Mas o Banco de Portugal e a APB, tal como o PS, também mostraram muitas reservas e estão contra a divulgação dos devedores.
Não tenho dúvidas de que se tratou de uma reação típica corporativa, de rejeição de um aumento de transparência e responsabilização sobre a sua ação. Creio que é natural. Vários banqueiros partilharam comigo ao longo destes meses que achavam boa ideia desde que não houvesse discriminação entre bancos. Mas há uma reação normal que tem algo de proteção face ao escrutínio que passam a estar sujeitos e isso não nos faz demover. Ainda assim, o processo de audições foi muito rico porque melhorámos e robustecemos a qualidade e o equilíbrio neste texto de substituição e daí ter sido subscrito pelos quatro partidos.
Também vai haver um reforço do escrutínio ao Banco de Portugal porque se vai poder ver onde é que a supervisão errou.
Sim, vai mesmo. Por isso é que é normal que quer algumas das pessoas que estão nos bancos quer alguns dos que estão no supervisor possam ter uma reação corporativa porque percebem que se cria um aumento de transparência, responsabilização e exigência sobre todos os atores do sistema: bancos, grandes clientes devedores incumpridores e o supervisor. Em relação ao que é que os deputados agora vão fazer, uma das coisas é olhar para a informação completa — nomeadamente a que foi negada na comissão parlamentar de inquérito à CGD — e para o desempenho quer do regime regulatório (legislação e regras vigentes), quer dos atores de supervisão (reguladores e supervisores das várias áreas: Banco de Portugal, CMVM e ASF, se fosse o caso). Portanto, sim, há um aumento da transparência sobre o Banco de Portugal. É a vida e é para isso que cá estamos…
Uma nova comissão de inquérito à CGD é uma hipótese?
Nós não nos precipitamos, nem queimamos etapas, nem misturamos assuntos. Isto também envolve a CGD, mas não é só sobre a CGD. É indiferenciado relativamente à natureza pública ou privada dos bancos. É para todos os bancos que tenham, por força de incumprimentos não coberto no crédito concedido, levado à ajuda pública.
"Nova comissão de inquérito à CGD? Nós não nos precipitamos, nem queimamos etapas, nem misturamos assuntos. Isto também envolve a CGD, mas não é só sobre a CGD. É indiferenciado relativamente à natureza pública ou privada dos bancos.”
Admitem fazer comunicações ao Ministério Público?
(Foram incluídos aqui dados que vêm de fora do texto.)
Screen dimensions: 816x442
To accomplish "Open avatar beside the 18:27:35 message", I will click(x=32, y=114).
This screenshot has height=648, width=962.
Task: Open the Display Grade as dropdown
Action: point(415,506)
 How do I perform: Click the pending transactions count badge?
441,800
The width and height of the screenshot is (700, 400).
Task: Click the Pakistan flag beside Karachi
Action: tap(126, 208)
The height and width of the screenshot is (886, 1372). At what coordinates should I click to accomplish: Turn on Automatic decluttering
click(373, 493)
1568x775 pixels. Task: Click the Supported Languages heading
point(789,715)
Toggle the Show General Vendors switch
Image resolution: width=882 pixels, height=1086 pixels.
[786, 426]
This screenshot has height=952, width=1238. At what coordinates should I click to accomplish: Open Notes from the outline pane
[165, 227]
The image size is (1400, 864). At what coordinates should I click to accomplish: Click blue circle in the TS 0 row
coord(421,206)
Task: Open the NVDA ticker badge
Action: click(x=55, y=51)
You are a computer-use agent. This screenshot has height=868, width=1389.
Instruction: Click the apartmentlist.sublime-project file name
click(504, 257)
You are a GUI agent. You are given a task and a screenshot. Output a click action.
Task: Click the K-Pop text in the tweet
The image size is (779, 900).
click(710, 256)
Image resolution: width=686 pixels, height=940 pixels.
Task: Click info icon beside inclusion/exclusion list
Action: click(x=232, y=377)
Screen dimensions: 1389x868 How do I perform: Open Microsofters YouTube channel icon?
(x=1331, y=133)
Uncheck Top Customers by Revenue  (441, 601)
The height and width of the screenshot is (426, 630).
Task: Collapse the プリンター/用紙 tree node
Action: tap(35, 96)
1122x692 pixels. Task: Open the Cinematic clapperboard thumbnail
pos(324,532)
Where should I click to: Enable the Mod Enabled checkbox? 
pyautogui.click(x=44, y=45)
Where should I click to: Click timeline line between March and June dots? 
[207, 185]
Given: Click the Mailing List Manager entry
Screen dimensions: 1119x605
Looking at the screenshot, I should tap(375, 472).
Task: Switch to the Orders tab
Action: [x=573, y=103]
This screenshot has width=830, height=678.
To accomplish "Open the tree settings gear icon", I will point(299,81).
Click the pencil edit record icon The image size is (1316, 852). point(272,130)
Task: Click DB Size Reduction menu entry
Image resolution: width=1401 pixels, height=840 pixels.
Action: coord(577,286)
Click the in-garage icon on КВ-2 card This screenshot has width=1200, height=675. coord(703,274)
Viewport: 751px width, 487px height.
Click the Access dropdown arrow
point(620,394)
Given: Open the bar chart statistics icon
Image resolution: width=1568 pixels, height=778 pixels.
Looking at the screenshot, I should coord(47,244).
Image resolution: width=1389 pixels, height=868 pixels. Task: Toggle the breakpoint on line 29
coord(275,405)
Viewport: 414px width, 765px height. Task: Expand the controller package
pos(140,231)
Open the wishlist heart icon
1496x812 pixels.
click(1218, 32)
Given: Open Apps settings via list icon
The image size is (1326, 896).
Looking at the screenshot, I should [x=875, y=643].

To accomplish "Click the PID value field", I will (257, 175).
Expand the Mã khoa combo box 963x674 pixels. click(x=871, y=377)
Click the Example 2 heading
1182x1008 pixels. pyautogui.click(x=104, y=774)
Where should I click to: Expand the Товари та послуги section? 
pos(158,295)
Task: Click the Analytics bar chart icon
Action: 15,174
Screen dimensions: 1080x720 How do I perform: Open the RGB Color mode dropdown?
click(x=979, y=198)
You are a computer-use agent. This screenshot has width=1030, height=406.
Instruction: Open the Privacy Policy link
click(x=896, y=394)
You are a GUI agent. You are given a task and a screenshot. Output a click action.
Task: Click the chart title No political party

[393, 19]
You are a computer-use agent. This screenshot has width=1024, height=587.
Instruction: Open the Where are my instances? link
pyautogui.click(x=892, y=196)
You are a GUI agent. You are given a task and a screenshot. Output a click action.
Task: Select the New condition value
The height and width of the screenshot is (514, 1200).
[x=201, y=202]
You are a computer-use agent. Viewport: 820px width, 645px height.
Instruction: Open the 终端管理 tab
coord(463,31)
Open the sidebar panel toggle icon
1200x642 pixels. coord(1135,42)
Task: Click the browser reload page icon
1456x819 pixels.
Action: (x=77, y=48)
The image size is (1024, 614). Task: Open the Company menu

O PSD não está a fazer um exercício vão, é consequente. Mas não vou especular porque o PSD não tem posições à partida. Há um exercício de responsabilização e de reflexão sobre os instrumentos existentes: o desempenho dos supervisores e dos gestores e sobre o próprio quadro regulatório. Diria que é natural o recurso aos vários instrumentos que os deputados tenham, mas dizer que vamos fazer a intenção A ou B pode dar uma ideia errada.
Nalguns casos, os bancos tiveram de recorrer à ajuda pública porque não tinham fundos e tinham de cumprir exigências regulatórias. Não é totalmente líquido que se deva a incumprimentos nos créditos.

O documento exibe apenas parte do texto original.